For most of my life I was a 'closet singer,' worried that my voice was too strange, too loud, too low, and too wild to be embraced.
—Miss Rae, musician
Newcomer Cheyenne Rae Bruneau, aka soulstress Miss Rae, has such a great big, bold voice and sings the blues with such heavy, world-weary conviction, it's hard to believe she's only 21.
It's harder still to believe that she almost kept that voice from the world.
"For most of my life I was a 'closet singer,' worried that my voice was too strange, too loud, too low, and too wild to be embraced," she said. "At nine years old I would sing along to my mom's old records, and she'd take me out to the Sidetrack Cafe on school nights to watch the Blues Jams. As a teenager, I was fortunate enough to be awarded a bursary to attend Rachelle Van Zanten's Rocker Girl Camp, it was there where I sang on stage for the first time."
Rae is a rabid music fan, too, which she's parlayed into a side gig as a live music photographer. When she moved to Winnipeg from Edmonton five years ago, she fell in love with the local blues/roots scene -- but, as an aspiring musician, she found she didn't really connect with any current female artists. Her rumble of a voice is not of the breathy, Feist variety, nor does she have the pipes of a pop star.
"Then I discovered the soulful, divine sound of Sharon Jones & the Dap-Kings," she recalled. "Sharon Jones reminded me that all women -- no matter their age or background -- could be celebrated as female musicians. Jones is in her 50s, with her high energy and passion, she is one of the most captivating performers alive today."
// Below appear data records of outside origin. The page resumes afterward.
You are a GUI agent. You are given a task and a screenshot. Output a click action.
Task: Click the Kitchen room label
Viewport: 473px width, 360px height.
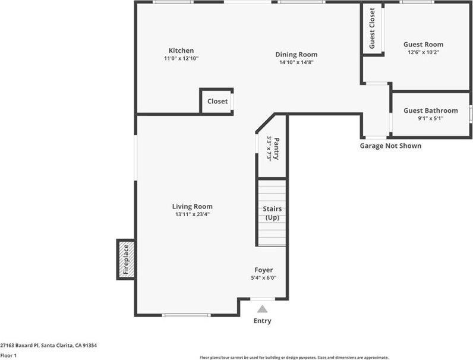(x=181, y=50)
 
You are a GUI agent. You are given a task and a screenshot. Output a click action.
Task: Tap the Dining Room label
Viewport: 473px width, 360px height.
(x=296, y=54)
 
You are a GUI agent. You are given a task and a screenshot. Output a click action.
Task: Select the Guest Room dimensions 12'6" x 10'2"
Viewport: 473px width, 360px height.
(x=423, y=52)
Happily for vocalists like Miss Rae, the recent success of such acts as Grammy-winning blues rockers Alabama Shakes, fronted by the inimitable Brittany Howard, and the Polaris Music Prize nominated Cold Specks, led by the ethereal voice of Al Spx, proves there's plenty of room in popular music for norm-challenging voices.
As a songwriter, Rae was drawn to the blues as a means to celebrate her own background, exploring her Métis and African heritage. She lives on a diet of Billie Holiday, Big Mama Thornton, Edith Piaf, Big Maybelle, Howlin' Wolf and Tom Waits.
It's little surprise, then, that Miss Rae's forthcoming full-length debut with her band The Midnight Ramblers will "convey the gritty tonal qualities of Delta blues, along with the soulfulness of old jazz and roots."
"We plan on recording the album live off the floor and on analogue at Empire Recording," she said. "They offer an array of vintage instruments, including an RCA 44 microphone from the 1930s, which I fell in love with at first sight. It was used as a film prop for most of its lifetime, and the sound quality just gives me the shivers."
And as Miss Rae says, it's a big microphone for a big voice.
You can catch Miss Rae performing a stripped-down set with guitarist Vince Andrushko at New Music Wednesday May 1 at Ozzy's. Miss Rae and The Midnight Ramblers will also be playing an album fundraiser show at The Park Theatre on June 7.